▶ _DATASET RECORDS_
>>

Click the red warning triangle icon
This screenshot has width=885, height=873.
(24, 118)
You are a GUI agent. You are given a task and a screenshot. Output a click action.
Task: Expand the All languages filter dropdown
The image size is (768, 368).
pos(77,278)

<<

▶ _TASK ITEM_
Output the full listing exactly as it stands.

▶ _ANSWER TO THIS EXERCISE_
Click the red warning triangle icon
This screenshot has width=885, height=873.
(24, 118)
You are a GUI agent. You are given a task and a screenshot. Output a click action.
Task: Expand the All languages filter dropdown
The image size is (768, 368).
pos(77,278)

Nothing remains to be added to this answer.